» **RECORDS TO PROCESS**
========================
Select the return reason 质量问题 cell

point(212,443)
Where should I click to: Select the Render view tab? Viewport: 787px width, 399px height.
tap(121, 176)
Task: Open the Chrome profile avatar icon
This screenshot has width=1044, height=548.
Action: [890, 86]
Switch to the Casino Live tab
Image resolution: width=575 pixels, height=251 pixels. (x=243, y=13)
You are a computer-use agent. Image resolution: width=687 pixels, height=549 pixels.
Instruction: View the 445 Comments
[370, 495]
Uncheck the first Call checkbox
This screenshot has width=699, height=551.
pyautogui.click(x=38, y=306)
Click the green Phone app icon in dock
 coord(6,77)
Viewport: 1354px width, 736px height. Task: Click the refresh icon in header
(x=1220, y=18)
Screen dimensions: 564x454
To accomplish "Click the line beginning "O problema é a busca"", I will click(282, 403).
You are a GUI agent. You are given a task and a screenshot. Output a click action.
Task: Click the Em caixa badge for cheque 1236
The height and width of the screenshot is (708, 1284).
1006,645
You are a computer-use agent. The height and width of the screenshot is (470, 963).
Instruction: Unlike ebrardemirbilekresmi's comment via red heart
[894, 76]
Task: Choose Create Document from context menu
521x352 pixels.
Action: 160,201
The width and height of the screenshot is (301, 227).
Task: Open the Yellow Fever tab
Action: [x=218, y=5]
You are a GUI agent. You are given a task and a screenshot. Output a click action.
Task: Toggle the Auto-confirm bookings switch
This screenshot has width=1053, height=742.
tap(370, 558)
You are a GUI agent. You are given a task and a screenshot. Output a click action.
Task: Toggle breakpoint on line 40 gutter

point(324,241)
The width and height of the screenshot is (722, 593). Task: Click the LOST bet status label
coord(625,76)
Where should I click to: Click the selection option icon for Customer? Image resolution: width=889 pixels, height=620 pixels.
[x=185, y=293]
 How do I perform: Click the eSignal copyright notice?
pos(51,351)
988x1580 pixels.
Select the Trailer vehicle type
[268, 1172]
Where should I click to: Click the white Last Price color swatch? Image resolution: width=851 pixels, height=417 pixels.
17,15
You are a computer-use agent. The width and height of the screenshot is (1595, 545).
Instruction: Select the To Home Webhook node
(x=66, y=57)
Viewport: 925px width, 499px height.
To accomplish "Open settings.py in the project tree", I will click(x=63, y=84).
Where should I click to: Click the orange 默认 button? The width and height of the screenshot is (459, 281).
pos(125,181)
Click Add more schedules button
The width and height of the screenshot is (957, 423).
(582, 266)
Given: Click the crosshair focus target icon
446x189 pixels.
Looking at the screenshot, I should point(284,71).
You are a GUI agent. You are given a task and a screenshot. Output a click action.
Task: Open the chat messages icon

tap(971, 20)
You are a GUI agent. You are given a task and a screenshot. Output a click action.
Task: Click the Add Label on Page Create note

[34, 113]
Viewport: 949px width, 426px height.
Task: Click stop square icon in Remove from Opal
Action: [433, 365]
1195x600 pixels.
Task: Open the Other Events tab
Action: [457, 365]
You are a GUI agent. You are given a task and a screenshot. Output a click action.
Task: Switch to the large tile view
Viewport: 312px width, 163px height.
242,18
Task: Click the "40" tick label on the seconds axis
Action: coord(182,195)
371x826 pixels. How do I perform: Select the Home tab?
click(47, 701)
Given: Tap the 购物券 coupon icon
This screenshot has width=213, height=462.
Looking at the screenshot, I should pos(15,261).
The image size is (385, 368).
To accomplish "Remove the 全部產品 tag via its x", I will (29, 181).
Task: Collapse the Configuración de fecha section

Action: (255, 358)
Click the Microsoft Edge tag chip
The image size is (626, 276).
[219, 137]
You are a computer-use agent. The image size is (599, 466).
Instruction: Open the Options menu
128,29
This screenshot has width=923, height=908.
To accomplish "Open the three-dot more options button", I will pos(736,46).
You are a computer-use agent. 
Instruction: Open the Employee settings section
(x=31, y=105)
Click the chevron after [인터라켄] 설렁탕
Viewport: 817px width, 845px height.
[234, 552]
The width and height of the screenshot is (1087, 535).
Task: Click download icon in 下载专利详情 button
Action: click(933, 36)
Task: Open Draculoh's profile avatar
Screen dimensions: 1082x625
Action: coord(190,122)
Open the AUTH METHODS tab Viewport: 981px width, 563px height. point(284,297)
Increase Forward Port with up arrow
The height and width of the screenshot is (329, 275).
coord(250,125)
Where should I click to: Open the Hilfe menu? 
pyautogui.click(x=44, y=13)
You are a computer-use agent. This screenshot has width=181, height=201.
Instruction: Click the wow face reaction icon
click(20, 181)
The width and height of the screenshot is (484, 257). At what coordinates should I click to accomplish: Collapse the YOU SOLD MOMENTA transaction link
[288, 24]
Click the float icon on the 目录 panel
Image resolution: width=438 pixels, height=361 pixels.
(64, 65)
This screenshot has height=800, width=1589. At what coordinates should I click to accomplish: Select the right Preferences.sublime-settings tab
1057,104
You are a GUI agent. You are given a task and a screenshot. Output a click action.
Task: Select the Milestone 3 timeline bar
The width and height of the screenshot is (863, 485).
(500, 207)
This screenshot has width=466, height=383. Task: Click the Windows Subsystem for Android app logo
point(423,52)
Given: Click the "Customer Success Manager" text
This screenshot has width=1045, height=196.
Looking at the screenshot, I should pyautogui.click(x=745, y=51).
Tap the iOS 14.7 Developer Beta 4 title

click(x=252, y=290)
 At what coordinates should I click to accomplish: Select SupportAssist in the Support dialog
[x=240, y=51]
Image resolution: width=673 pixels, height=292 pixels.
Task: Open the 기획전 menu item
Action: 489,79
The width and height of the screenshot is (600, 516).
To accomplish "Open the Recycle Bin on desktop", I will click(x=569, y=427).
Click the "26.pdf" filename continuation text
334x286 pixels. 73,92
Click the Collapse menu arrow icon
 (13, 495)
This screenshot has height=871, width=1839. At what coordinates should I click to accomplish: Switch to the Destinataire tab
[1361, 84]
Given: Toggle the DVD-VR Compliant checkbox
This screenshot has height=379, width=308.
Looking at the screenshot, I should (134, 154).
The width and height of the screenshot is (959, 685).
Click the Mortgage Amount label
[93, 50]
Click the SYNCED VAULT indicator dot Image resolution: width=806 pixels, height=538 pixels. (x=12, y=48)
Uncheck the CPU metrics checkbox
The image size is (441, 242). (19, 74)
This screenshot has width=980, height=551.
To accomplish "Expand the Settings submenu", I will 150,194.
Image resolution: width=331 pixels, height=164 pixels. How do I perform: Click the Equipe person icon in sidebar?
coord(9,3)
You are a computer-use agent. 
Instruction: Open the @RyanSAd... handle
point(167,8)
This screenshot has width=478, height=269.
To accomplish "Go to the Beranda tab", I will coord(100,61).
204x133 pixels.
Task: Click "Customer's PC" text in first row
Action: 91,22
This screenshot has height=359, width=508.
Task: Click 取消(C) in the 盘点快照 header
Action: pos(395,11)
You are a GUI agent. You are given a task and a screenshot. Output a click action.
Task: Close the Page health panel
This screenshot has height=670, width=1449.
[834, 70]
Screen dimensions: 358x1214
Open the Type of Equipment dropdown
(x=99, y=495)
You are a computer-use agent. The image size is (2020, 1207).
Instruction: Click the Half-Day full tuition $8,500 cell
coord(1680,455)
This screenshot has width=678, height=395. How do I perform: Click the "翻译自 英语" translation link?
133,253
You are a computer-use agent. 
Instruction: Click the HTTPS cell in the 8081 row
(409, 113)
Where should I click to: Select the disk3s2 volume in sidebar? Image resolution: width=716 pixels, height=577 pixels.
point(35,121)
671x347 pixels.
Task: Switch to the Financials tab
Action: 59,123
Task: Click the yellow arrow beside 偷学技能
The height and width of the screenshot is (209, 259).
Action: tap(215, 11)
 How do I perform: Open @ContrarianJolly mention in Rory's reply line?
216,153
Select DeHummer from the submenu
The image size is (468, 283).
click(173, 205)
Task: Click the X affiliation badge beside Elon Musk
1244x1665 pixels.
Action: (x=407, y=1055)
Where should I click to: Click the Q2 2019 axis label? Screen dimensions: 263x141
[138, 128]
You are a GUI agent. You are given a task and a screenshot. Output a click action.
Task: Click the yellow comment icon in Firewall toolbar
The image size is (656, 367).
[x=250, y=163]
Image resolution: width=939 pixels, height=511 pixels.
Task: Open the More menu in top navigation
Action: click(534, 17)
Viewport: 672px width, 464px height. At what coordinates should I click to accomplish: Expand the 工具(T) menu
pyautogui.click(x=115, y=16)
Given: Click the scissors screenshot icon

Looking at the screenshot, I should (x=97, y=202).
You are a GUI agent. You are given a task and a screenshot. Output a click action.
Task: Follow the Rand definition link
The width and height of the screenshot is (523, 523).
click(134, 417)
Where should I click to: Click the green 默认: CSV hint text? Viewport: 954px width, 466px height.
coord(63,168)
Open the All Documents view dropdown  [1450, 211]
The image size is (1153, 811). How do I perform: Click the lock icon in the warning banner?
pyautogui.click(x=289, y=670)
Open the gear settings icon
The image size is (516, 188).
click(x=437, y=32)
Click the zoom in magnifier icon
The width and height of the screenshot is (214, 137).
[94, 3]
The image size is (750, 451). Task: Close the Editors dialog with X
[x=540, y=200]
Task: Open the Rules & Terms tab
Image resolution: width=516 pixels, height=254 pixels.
========================
» **WORK TO BE COMPLETED**
Up to and including the last line above, starting with the line that contains "Where should I click to: Click the green", return each line exactly and nothing else.

» **RESPONSE BOX**
Where should I click to: Click the green 默认: CSV hint text? Viewport: 954px width, 466px height.
coord(63,168)
Open the All Documents view dropdown  [1450, 211]
The image size is (1153, 811). How do I perform: Click the lock icon in the warning banner?
pyautogui.click(x=289, y=670)
Open the gear settings icon
The image size is (516, 188).
click(x=437, y=32)
Click the zoom in magnifier icon
The width and height of the screenshot is (214, 137).
[94, 3]
The image size is (750, 451). Task: Close the Editors dialog with X
[x=540, y=200]
Task: Open the Rules & Terms tab
Image resolution: width=516 pixels, height=254 pixels.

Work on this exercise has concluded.